C’est pour ça que je suis contente de tomber, coup sur coup, sur un texte d’Elinor Burkett, qui raconte que sa mère lui a toujours dit qu’elle n’avait pas à trimballer une poupée avec elle vingt-quatre heures sur vingt-quatre, qu’il y avait des choses beaucoup plus importantes que ça, dans la vie. Et je pense pas qu’elle voulait dire acheter des souliers à talons hauts. Elle voulait dire voyager sans sac à couches, écrire pour le Miami Herald, pour Salon, pour le New York Times Magazine, pour le Elle, ne pas devenir une stay-at-home mommy avec un doctorat perdu dans une boite en carton. Et j’ai découvert aussi une citation de Renée Zellweger qui proclamait que « Motherhood has never been an ambition. » 

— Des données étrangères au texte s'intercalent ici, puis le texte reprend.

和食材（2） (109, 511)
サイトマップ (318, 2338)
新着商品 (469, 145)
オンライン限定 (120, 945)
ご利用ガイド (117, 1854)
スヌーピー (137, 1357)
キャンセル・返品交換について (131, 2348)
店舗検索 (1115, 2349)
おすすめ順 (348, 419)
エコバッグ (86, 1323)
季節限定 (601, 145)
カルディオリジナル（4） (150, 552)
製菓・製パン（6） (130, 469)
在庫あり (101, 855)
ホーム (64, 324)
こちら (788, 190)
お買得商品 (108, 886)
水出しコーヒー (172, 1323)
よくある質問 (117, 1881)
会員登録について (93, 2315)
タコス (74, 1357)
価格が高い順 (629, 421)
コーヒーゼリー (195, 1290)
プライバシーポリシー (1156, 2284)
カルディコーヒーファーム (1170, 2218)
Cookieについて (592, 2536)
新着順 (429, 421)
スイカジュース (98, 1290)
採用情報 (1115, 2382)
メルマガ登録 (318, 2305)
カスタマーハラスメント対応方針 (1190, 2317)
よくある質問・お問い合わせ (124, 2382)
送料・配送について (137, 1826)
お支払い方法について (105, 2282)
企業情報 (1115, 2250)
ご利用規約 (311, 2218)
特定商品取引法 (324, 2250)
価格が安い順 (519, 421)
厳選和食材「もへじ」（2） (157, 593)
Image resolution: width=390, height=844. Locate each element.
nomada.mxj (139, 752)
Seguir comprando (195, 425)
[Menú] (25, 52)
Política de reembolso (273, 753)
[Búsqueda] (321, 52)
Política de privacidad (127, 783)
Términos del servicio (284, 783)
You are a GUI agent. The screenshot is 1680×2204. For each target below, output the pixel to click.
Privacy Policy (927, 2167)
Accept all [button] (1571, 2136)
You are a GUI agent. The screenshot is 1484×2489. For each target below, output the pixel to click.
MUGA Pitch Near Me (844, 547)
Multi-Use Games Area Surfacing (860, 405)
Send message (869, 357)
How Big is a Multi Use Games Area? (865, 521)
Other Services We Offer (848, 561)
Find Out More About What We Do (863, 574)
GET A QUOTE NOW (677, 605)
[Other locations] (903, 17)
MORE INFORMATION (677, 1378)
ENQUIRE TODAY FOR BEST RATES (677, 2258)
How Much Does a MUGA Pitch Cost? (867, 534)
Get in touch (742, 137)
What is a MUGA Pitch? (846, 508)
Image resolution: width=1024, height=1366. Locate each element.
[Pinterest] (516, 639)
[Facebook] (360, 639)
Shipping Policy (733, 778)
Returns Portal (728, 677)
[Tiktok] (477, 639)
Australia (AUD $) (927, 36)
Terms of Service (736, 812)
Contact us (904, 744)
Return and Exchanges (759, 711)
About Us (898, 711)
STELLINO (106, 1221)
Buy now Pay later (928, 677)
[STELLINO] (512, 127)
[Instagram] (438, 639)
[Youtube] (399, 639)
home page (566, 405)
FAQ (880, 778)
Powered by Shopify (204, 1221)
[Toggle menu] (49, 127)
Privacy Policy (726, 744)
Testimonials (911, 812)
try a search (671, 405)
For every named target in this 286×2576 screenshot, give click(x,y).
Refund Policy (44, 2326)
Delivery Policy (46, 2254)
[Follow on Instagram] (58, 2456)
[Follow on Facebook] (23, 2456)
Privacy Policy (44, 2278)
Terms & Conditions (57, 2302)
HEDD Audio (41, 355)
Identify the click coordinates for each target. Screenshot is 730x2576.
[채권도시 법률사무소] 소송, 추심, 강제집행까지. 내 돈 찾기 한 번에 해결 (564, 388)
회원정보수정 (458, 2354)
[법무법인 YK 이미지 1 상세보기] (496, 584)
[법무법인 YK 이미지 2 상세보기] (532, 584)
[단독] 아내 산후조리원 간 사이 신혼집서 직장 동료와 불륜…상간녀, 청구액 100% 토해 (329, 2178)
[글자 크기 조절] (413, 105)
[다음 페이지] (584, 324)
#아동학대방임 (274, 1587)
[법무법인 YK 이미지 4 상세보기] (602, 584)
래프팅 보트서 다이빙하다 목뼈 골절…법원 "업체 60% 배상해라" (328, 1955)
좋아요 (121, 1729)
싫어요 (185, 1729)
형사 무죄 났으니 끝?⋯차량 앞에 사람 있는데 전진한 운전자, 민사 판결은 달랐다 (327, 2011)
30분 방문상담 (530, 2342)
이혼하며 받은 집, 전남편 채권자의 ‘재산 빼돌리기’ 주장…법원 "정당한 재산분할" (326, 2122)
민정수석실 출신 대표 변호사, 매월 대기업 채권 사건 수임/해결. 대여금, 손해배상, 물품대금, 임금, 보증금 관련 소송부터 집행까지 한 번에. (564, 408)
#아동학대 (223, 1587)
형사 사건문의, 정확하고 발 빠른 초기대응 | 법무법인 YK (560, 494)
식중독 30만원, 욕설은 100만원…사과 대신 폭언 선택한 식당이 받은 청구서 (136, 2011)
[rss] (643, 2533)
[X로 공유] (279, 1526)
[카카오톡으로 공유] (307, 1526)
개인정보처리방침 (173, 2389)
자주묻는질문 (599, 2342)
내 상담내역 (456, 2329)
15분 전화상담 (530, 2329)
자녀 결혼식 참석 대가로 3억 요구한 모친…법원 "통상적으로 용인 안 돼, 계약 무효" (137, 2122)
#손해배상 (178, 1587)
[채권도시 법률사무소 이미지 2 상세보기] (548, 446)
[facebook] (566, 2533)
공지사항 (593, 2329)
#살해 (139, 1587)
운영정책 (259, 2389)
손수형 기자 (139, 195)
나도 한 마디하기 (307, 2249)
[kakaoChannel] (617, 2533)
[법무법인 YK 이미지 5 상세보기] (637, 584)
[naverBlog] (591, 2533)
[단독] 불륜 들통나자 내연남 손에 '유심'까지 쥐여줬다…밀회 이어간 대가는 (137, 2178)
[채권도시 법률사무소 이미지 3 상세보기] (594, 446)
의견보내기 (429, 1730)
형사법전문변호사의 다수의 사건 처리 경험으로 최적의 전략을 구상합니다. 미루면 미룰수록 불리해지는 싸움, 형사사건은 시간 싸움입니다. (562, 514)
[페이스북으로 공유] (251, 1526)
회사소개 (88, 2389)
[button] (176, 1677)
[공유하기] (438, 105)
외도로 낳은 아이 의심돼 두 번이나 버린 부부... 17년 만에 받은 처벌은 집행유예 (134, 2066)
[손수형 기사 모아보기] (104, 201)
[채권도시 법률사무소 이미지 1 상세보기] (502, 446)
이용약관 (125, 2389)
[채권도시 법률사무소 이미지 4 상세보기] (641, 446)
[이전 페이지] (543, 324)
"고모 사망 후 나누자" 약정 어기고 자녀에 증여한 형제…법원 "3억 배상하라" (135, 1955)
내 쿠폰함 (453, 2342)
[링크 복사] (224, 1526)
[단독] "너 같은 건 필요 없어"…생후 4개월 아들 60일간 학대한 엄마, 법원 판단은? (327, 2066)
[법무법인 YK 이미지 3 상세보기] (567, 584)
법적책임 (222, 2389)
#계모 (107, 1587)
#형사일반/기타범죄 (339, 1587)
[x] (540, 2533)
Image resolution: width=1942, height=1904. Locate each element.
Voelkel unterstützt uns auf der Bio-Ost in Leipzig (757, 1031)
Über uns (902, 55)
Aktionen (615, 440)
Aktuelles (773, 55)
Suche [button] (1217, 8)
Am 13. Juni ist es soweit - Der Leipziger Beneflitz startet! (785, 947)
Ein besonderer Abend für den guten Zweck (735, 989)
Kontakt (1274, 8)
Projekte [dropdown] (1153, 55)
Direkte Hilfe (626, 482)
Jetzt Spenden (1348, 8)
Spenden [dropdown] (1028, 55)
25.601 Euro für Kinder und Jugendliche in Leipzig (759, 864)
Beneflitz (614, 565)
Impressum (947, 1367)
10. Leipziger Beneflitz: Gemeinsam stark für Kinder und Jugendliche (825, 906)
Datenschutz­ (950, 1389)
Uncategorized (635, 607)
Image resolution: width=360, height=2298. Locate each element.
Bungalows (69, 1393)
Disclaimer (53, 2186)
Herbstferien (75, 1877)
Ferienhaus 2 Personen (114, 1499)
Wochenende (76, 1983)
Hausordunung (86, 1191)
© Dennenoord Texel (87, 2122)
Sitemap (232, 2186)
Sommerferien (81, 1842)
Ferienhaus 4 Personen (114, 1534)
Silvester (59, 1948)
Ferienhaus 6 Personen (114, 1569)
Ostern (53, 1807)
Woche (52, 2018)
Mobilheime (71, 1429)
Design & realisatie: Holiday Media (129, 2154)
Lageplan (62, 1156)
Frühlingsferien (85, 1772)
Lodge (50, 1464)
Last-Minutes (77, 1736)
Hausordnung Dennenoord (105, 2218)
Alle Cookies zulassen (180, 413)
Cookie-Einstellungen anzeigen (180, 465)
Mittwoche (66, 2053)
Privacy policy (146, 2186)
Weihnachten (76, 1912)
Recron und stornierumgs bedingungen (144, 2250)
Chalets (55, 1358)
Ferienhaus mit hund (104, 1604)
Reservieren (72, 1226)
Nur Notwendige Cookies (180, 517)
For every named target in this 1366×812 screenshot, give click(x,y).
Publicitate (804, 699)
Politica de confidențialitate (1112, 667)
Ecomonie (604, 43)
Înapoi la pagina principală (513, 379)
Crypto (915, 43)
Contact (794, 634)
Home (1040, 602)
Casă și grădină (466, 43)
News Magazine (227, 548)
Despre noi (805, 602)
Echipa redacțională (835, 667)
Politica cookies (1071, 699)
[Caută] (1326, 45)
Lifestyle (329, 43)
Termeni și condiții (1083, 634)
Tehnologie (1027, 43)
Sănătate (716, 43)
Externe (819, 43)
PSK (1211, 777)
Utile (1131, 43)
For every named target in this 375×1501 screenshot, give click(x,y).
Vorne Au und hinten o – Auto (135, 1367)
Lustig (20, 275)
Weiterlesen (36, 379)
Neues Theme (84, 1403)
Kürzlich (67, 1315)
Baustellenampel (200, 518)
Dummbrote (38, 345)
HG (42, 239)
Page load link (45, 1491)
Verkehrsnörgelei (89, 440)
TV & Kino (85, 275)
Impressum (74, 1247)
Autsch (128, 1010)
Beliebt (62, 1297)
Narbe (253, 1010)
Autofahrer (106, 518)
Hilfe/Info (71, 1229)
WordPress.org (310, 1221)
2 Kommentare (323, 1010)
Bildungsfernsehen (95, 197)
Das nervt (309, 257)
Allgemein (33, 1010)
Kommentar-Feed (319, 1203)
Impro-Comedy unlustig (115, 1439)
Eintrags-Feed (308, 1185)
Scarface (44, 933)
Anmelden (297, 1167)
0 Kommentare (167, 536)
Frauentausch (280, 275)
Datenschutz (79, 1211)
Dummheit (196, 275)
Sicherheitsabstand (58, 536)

Et je trouve ça bien, d’avoir le choix, de dire que moi j’en veux vraiment un enfant, peut-être deux, peut-être trois, whatever, j’en veux. Mais je veux pas non plus que ça me détermine. Je veux pas être en attente de mon statue d’adulte.  

Parce ce que je suis déjà adulte ostie, je couche avec ton papa, princesse!